READING PASSAGE -
★ ★ ★ ★ ★ ★ ★
Just wanted to share an idea about how to eliminate the effect of machine noise across separate runs of a set of benchmarks on the same (or similarly spec'd) machine (see my side project repo here: https://github.com/bensanmorris/benchmark_monitor
The scenario / idea:
1 - developer creates a set of benchmarks for their product
2 - developer triggers a run of the benchmarks
3 - (for each benchmark) google benchmark internally spins up a "control benchmark" that runs in parallel (a background thread) with the developer's benchmark, the control benchmark simply increments a counter (a google benchmark counter). the code for the control benchmark never changes.
4 - when the developer's benchmark finishes, the control benchmark counter associated with the developer's benchmark is recorded as a metric against the developer's benchmark i.e. counters["developer_benchmark_name_control_counter"] = control_benchmark_counter_value
5 - the benchmark run (.json) is saved into a benchmark history folder
6 - the developer at some point makes a code change and CI triggers a build (on the same machine or identically spec'd machine)
7 - steps 4 -> 6 are performed
8 - let's say the machine (on which the benchmarks are running) is having a bad day and is running at 90% the previous speed, we would expect (in theory) to see the control benchmark running at 0.9x so it would record 0.9x of the previous run's control counter
9 - we then perform a step change analysis but perform a pre-processing step that scales the developer's benchmark metrics by the counter value (choose any counter value as a baseline relative to which all other are scaled)
10 - we then perform a step change detection using a technique similar to my repo
I've added it as an idea to my project's repo. It seems like it might work in theory but as I haven't yet tried it it might not work in practice. If you take a look at my repo's memory_counters branch (something else google benchmark could provide) then you'll see the basic idea - spin up a worker thread that runs in parallel with a benchmark (a bit hacky as it's work in progress).
What do you think?
★ ★ ★ ★ ★ ★ ★
DATA TO EXAMINE -
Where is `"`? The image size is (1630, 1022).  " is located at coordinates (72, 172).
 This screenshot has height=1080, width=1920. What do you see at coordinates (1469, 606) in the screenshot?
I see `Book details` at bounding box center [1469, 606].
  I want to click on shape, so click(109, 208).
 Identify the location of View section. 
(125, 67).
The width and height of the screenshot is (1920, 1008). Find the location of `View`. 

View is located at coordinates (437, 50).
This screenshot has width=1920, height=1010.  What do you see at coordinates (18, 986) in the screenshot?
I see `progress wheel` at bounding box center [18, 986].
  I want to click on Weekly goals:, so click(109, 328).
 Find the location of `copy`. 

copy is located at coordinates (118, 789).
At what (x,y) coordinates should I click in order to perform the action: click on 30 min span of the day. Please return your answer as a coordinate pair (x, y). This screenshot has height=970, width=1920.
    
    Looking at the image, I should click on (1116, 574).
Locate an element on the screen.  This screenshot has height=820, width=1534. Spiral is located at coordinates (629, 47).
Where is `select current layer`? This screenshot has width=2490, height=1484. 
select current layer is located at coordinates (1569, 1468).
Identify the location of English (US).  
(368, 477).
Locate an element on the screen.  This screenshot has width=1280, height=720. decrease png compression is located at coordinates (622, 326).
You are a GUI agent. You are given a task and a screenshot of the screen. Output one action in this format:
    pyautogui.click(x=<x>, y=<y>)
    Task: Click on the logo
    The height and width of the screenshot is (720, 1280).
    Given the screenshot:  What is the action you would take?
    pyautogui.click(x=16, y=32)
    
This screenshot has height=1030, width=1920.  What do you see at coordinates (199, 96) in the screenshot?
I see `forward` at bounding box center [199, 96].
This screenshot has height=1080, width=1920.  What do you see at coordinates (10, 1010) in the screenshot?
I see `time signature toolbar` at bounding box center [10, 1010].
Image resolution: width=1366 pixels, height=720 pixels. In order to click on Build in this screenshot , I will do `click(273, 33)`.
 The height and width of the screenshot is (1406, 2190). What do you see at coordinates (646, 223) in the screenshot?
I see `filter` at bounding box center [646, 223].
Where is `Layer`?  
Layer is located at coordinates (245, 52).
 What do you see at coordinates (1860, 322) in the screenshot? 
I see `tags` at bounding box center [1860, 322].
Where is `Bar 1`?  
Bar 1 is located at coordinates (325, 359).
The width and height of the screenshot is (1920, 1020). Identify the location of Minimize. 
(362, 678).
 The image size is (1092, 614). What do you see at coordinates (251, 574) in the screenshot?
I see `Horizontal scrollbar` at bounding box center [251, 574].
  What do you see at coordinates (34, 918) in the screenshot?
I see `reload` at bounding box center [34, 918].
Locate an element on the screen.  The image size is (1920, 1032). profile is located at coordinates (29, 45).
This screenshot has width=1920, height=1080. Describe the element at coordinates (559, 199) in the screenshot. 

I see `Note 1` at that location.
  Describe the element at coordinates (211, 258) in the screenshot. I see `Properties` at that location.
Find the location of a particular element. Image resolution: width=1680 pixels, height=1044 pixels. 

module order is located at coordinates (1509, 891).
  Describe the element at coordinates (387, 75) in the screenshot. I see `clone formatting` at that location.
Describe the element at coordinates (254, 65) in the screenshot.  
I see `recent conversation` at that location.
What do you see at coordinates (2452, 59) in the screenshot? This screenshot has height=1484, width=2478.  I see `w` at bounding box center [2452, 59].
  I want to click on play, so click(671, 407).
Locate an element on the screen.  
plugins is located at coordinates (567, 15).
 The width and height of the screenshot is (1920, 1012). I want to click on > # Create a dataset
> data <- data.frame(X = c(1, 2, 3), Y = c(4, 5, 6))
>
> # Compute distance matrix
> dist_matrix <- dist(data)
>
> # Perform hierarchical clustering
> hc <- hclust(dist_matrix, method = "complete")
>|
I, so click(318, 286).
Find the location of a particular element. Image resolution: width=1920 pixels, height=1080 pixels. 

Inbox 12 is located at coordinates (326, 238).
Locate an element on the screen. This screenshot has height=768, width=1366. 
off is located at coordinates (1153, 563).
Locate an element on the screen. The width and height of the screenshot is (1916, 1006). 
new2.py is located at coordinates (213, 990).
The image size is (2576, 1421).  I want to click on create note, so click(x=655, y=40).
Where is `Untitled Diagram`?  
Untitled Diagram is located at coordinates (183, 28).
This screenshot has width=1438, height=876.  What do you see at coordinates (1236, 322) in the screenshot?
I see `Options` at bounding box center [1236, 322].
★ ★ ★ ★ ★ ★ ★
EXERCISE 1 -
Answer these questions about the benchmark post.
(a) What does the control benchmark do while the developer's benchmark runs?
(b) Where is the benchmark run (.json) saved?
(c) Which branch of the repo shows the basic idea of a worker thread running in parallel with a benchmark?
EXERCISE 2 - Rewrite the part of the benchmark post starting at "10 - we then" and ending at "work in progress).", putting "helper thread" in place of "worker thread".

EXPECTED OUTPUT 1 -
(a) It increments a counter (a google benchmark counter).
(b) Into a benchmark history folder.
(c) The memory_counters branch.

EXPECTED OUTPUT 2 -
10 - we then perform a step change detection using a technique similar to my repo
I've added it as an idea to my project's repo. It seems like it might work in theory but as I haven't yet tried it it might not work in practice. If you take a look at my repo's memory_counters branch (something else google benchmark could provide) then you'll see the basic idea - spin up a helper thread that runs in parallel with a benchmark (a bit hacky as it's work in progress).